Since the beginning of the Covid-19 pandemic, consumer habits have changed. In recent weeks, due to lockdown measures, there has been a decline in the circulation of cash withdrawn from Automated Teller Machines (ATMs), as well as an increase in e-commerce, through online purchases.
Having changed their buying habits for food and essential goods during the lockdown period, and with the opening of shops and restaurants signalling a gradual return to normality, people are now avoiding cash payments. They are making greater use of credit cards and payment applications on their mobile phones, thus minimising the risk of contact. If the technology of the payment device allows it, this also avoids the use of data where contact is required when entering the PIN.
The Futurist Group, a product innovation consultancy and information services firm, published an analysis in March that compares consumers’ feelings (as of March 3rd, 2020) with the importance of contactless prior to the spread of the virus. The company indicated that 38% of consumers assessing a credit card offer with a contactless feature said that this is a Table Stake need, a 26.6% increase compared to the previous period.
Whilst contactless payment options are constantly growing, biometric cards are among the safest trends. In fact, the World Economic Forum is pushing for a password-less future, and the Financial Action Task Force is encouraging digital onboarding in what looks like a joint push for more biometric authentication.
Faced with this new reality, fingerprint verification can be used as an alternative cardholder verification method (CVM), instead of PIN or signature, as the card verifies your fingerprint on the sensor in under a second, thus eliminating the need to handle the payment terminal.
This same solution offers digitised cards in a mobile wallet. Although the customer still has to use a payment device to interact with payment terminals, the customer's authentication is done on the same mobile phone (in most cases using biometrics such as fingerprints); there is no need to even enter the PIN above the established limit.
Preventing the spread of the virus
In addition, the adoption of contactless payment can also be promoted through wearables (watch, bracelet, etc.). These have been associated, in the past, with specific consumer populations such as young people, athletes, women and children, or with events where cash payment was not accepted, such as festivals, stadiums and amusement parks.
Wearables benefit by being directly accessible; they do not have to be removed from a pocket or a jacket, which makes them easier to use in these times when wearing gloves is mandatory in stores and business in some countries.
In March, as the Covid-19 pandemic spread across Europe, the European Banking Authority (EBA) said it “encourages consumers and merchants to take necessary sanitary precautions when providing, or making use of, point-of-sales terminals to pay for goods in-store that require a PIN, including by considering all payment methods available, such as contactless or remote payments”. The EBA also encouraged payment firms to increase contactless payment limits, where possible, to 50 euros per transaction.
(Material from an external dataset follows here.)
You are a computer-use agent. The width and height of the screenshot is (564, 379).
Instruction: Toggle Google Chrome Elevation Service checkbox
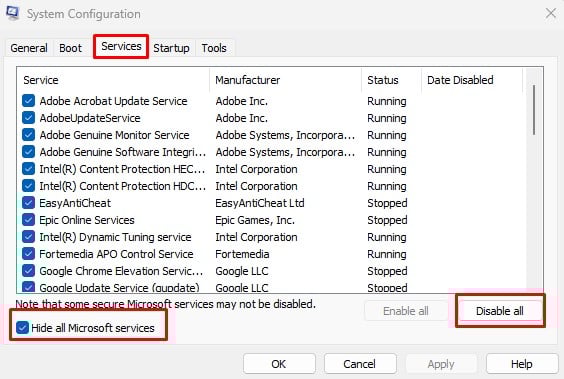coord(28,271)
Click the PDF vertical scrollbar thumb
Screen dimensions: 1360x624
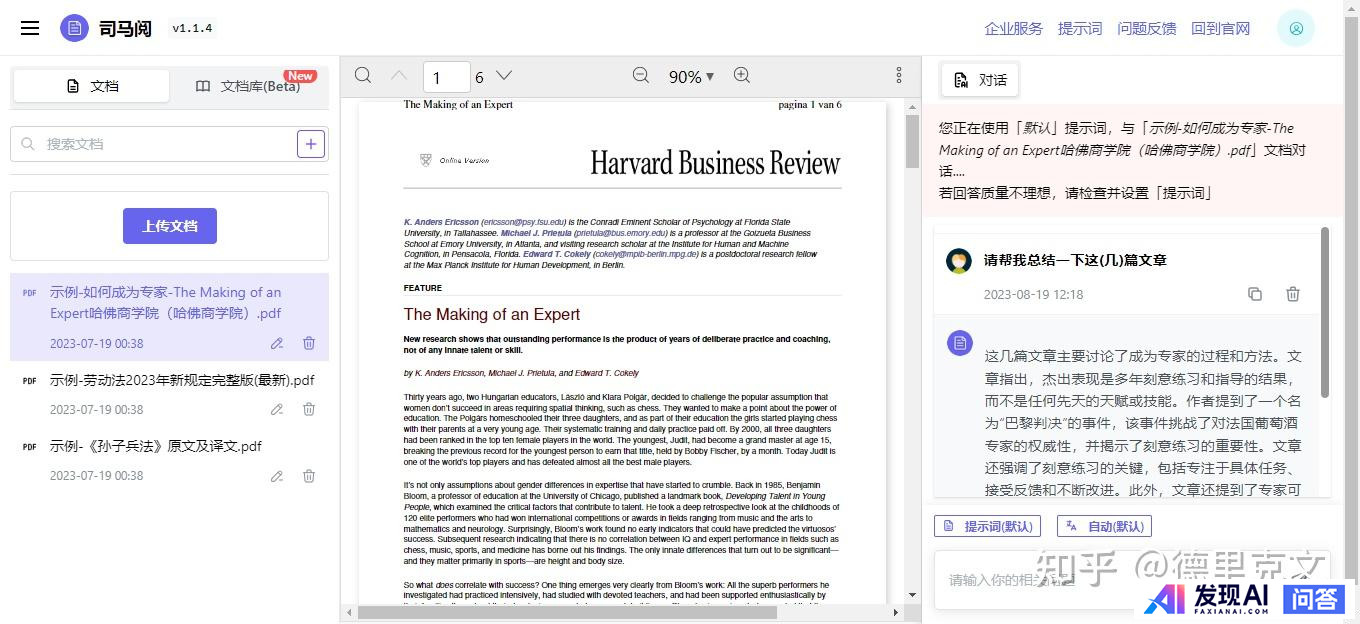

Contactless payment technology helps prevent the spread of the virus, while also complying with the security that different payment options must have in order to guarantee customer transactions. The time has come for businesses to offer a greater variety of cards and devices to facilitate the contactless payment that best suits customer needs.
The analyst house Juniper Research forecasts that annual global contactless transactions will reach nearly $6 trillion (5.5 trillion euros) in 2024, up from $2 trillion in 2020.